The fourth biography focuses on Mendeleev as a private individual with his own troubles.  Mendeleev’s career started auspiciously — the Demidov Prize, the position at Petersburg University, the consulting contracts — but then began to slip in the 1870s.  He personally felt frustrated with his new research project, which sought to investigate the behavior of gases under very low pressures in order to attempt to detect the ether, and he was irritated by the popularity of spiritualist séances in the capital.  He spent much of the 1870s prosecuting both the failing gas project and the uppity Spiritualists, and collapsed exhausted at the end of the decade with the ultimate insult:  his rejection (by one vote) from membership in the St. Petersburg Academy of Sciences, the pinnacle of the scientific structure of Imperial Russia.  (He never did become a member.)  He spent the early 1880s in a tumult of distraction:  he got divorced and remarried (but not exactly in that order); he abandoned gas work for table-top experiments on solutions; and he nursed his wounds.  He emerged in the late 1880s as a heroic figure again, a titan in the popular imagination of what it meant to be a scientist, but the trials of the late 1870s always left their mark on him.  This biography starts high, collapses, and then rises like a phoenix from the ashes.
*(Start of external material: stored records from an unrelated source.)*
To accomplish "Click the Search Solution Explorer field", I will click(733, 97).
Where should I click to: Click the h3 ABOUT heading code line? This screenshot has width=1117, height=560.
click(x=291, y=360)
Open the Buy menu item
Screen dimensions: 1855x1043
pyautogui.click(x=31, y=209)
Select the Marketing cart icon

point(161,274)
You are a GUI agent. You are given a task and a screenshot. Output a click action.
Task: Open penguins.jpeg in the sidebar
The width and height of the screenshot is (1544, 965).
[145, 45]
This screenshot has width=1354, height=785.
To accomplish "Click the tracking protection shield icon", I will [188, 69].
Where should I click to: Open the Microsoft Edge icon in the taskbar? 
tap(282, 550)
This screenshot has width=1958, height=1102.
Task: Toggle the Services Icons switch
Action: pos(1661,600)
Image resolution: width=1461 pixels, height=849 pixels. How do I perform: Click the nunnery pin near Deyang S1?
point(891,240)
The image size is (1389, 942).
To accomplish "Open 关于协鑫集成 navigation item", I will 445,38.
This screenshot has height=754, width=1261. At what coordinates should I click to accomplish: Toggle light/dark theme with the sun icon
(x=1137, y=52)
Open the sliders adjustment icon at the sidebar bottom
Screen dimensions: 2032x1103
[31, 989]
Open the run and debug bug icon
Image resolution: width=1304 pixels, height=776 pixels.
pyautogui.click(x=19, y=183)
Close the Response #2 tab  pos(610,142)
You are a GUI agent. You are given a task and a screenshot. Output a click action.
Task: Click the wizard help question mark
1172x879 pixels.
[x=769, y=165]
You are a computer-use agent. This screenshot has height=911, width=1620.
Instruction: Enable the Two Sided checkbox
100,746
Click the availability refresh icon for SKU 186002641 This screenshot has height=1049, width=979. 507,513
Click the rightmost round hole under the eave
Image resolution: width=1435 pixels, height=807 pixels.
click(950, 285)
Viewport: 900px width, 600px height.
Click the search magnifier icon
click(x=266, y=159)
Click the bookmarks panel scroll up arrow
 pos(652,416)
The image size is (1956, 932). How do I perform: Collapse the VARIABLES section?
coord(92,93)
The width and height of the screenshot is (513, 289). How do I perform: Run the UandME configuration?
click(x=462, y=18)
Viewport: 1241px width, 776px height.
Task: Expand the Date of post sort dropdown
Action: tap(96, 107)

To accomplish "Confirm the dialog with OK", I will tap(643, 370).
Which of these is the true biography?  Well, of course, none is.  But we might as well say each one is, because there is no Great White Whale out there of the True Biography that is to be hunted.  To pick another cultural metaphor, there is no spoon.

That doesn’t mean that Mendeleev didn’t exist or that all of the facts of his life are just out there for us to pick and choose.  It does mean that we need to recognize that whenever we try to make sense of the past — which is what history is about, after all — we are fundamentally telling stories that emphasize certain features of the documentary flotsam that emerges in archives.  We are also deemphasizing others.

It’s pretty likely that Mendeleev would have been irritated by the fact that he won’t have a single biography written of him.  He could, on the other hand, be encouraged by the fact that we can write many.  As many stories as there are people willing to write them.